* [pbs-devel] [PATCH proxmox-backup] backup/verify: improve speed by sorting chunks by inode
@ 2021-04-13 14:35 Dominik Csapak
2021-04-14 13:24 ` Fabian Grünbichler
2021-04-14 15:42 ` [pbs-devel] applied: " Thomas Lamprecht
0 siblings, 2 replies; 6+ messages in thread
From: Dominik Csapak @ 2021-04-13 14:35 UTC (permalink / raw)
To: pbs-devel
before reading the chunks from disk in the order of the index file,
stat them first and sort them by inode number.
this can have a very positive impact on read speed on spinning disks,
even with the additional stat'ing of the chunks.
memory footprint should be tolerable, for 1_000_000 chunks
we need about ~16MiB of memory (Vec of 64bit position + 64bit inode)
(assuming 4MiB Chunks, such an index would reference 4TiB of data)
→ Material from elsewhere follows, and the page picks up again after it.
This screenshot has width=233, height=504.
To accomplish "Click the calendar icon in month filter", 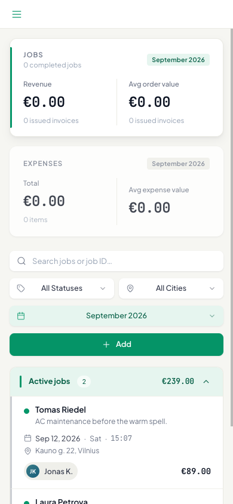I will pos(21,316).
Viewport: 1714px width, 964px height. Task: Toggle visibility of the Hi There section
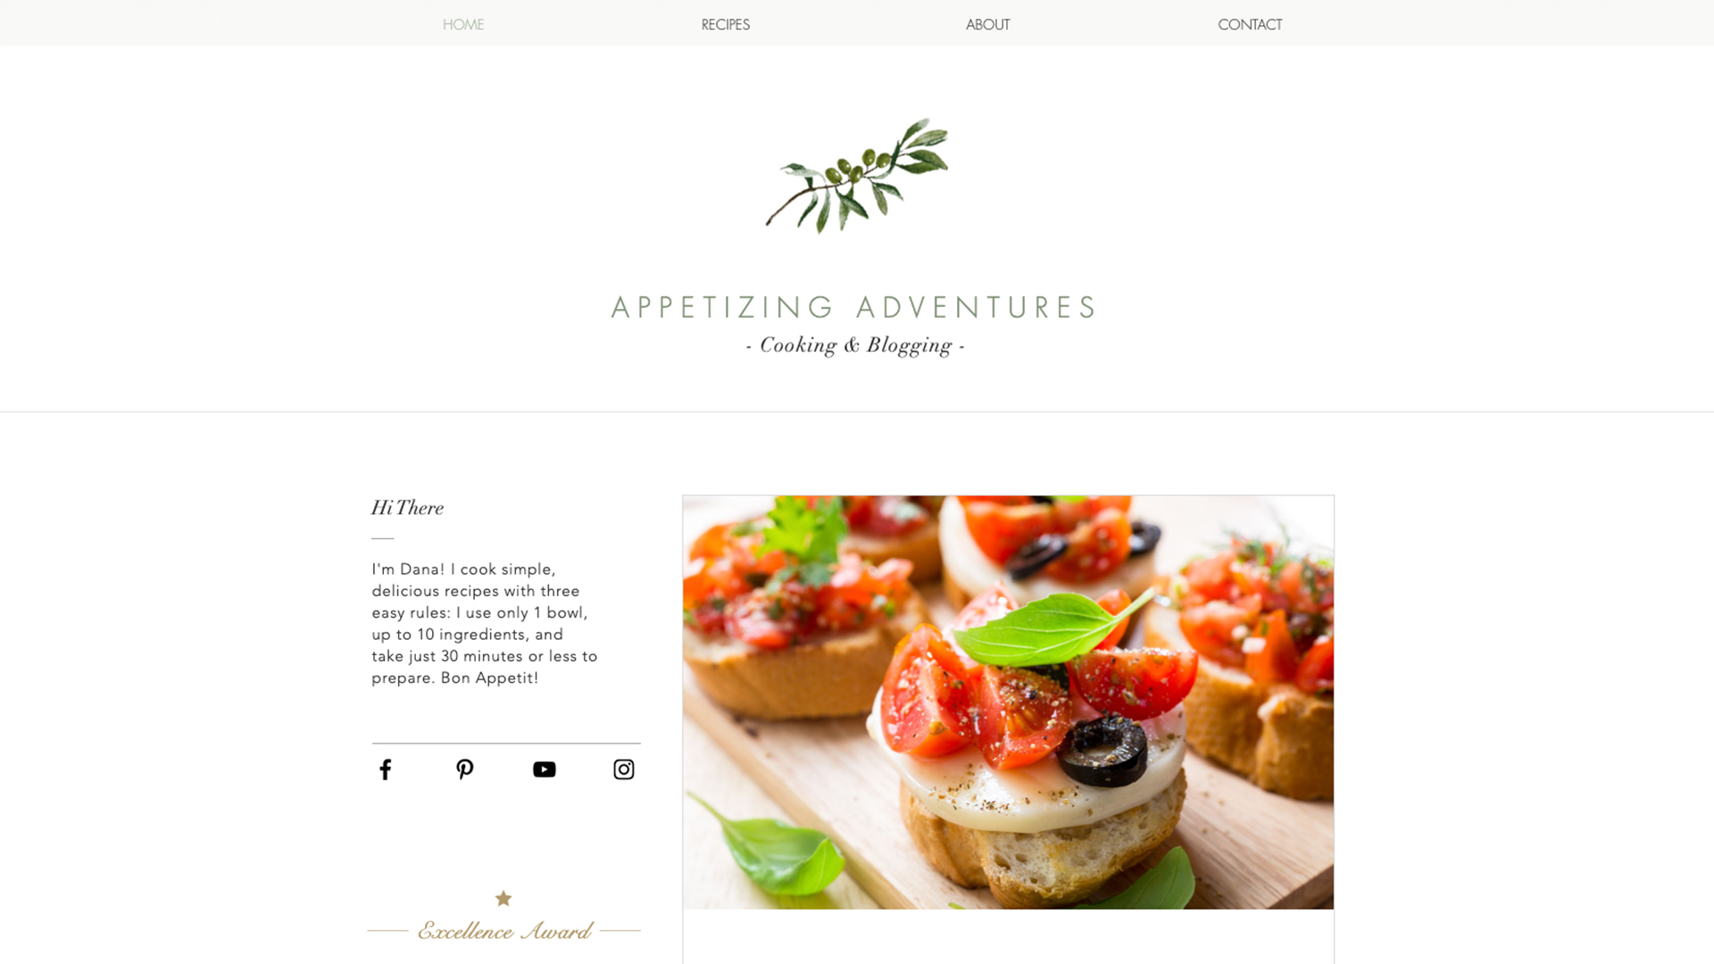click(x=407, y=509)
two small benchmarks (single spinner, ext4) here showed an improvement from
~430 seconds to ~330 seconds for a 32GiB fixed index
and from
~160 seconds to ~120 seconds for a 10GiB dynamic index
Signed-off-by: Dominik Csapak <d.csapak@proxmox.com>
---
it would be great if other people could also benchmark this patch on
different setups a little (in addition to me), to verify or disprove my results
src/backup/datastore.rs | 5 +++++
src/backup/verify.rs | 32 +++++++++++++++++++++++++++++---
2 files changed, 34 insertions(+), 3 deletions(-)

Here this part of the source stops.